Boris Vsevolodovich Ignatovich (1899-1976), one of the masters of early Russian photography and a defining figure of the Soviet avant-garde, was born on the eve of the twentieth century in the city of Slutsk, present-day Belarus. He studied at gymnasia in Lodz, present-day Poland, and in Luhansk, present-day Ukraine, but was expelled from the latter for publishing a handwritten magazine and participating in revolutionary disturbances. He graduated from the Vyborg gymnasium in Petrograd with a silver medal.
Ignatovich began his career as a journalist and editor. In 1918, he became one of the first members of the Russian Union of Soviet Journalists and participated in the First All-Union Congress of Journalists. The following year, he joined the Communist Party. He was put in charge of the regional office of ROSTA (the Russian Telegraph Agency) in Sterlitamak, and by the early 1920s had moved to Moscow and Leningrad to work as an editor.
Ignatovich began taking photographs in the mid-1920s. His first photographic success was a documentary series about villagers in the Ramenskoe Workers’ settlement during the first Five-Year Plan. One of the most daring and experimental artists of his generation, Ignatovich upended the traditional format of documentary photography by using extreme and unconventional angles and perspectives. By the end of the decade, he was working as a professional press photographer and photojournalist and was producing his first films. He documented the industrial changes sweeping the country, from the construction of power plants and factories to the importation of the first American tractors into the USSR, and produced some of the first aerial views of Moscow and Leningrad. He participated in photography exhibitions in Moscow, Vienna, and Stuttgart, and became a leader of the Association of Moscow Photo-Correspondents.
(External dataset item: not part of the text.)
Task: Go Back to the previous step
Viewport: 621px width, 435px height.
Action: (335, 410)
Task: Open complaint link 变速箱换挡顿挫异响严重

Ignatovich soon made the acquaintance of artist and photographer Alexander Rodchenko, who would have a great influence on his work. In 1930, both became members of the distinguished October group, an avant-garde union of artists, architects, film directors, and photographers. When Rodchenko was expelled from the group for his formalist photography, Ignatovich took over from him as head of the photography section until 1932, when the group was dissolved by government decree. In 1936, when asked by Alexander Berezin whom among contemporary photographers he most respected, Rodchenko responded, “Above all, Ignatovich. He has not only the keen eye of a reporter, but good taste. He’s a gifted lad, a true artist.”
Throughout the 1930s, Ignatovich produced photographs, photo essays, and aerial surveys for the newspapers and magazines USSR in Construction, Construction of Moscow, Krasnaya nova, Ognyok, Soviet Photo, and Pravda, among many others. In 1934, he was elected chairman of the Moscow association of photojournalists. In 1937 and 1938, he participated in the First All-Union exhibition of photographic art at the Pushkin Museum of Art in Moscow, the Russian Museum in Leningrad, and in Kiev, Ukraine; his work was also shown in England and Lithuania.
During World War II, Ignatovich worked as a military photographer on both the Eastern and Western Fronts, riding on horseback with the soldiers and reporting on both the military action of the war and the conditions and daily life in the trenches and encampments. He photographed the signing of the Potsdam Declaration in 1945, which outlined the terms of surrender for Japan. After the war, he began experimenting with color photography, landscapes, and portraiture. He continued to work for Pravda and Ogonyok, and in the 1950s became a department head at the publishing house Iskusstvo.
Ignatovich continued working as a photographer until the end of his life. He also served as a consultant to photo studio clubs, led technical workshops, and worked for a year in the literary department of Soviet Photo. In 1969, in honor of Ignatovich’s seventieth birthday, the Moscow branch of the Union of Soviet Journalists organized a solo exhibition of his work at the Central Home of Journalists. The exhibition featured work from every period of Ignatovich’s career, from 1923 through 1963, and included large-scale prints whose size was highly unusual for exhibitions at that time. The collection is preserved in its entirety.
Boris Ignatovich died on 4 April 1976, and is buried in Rogozhskoe Cemetery in Moscow.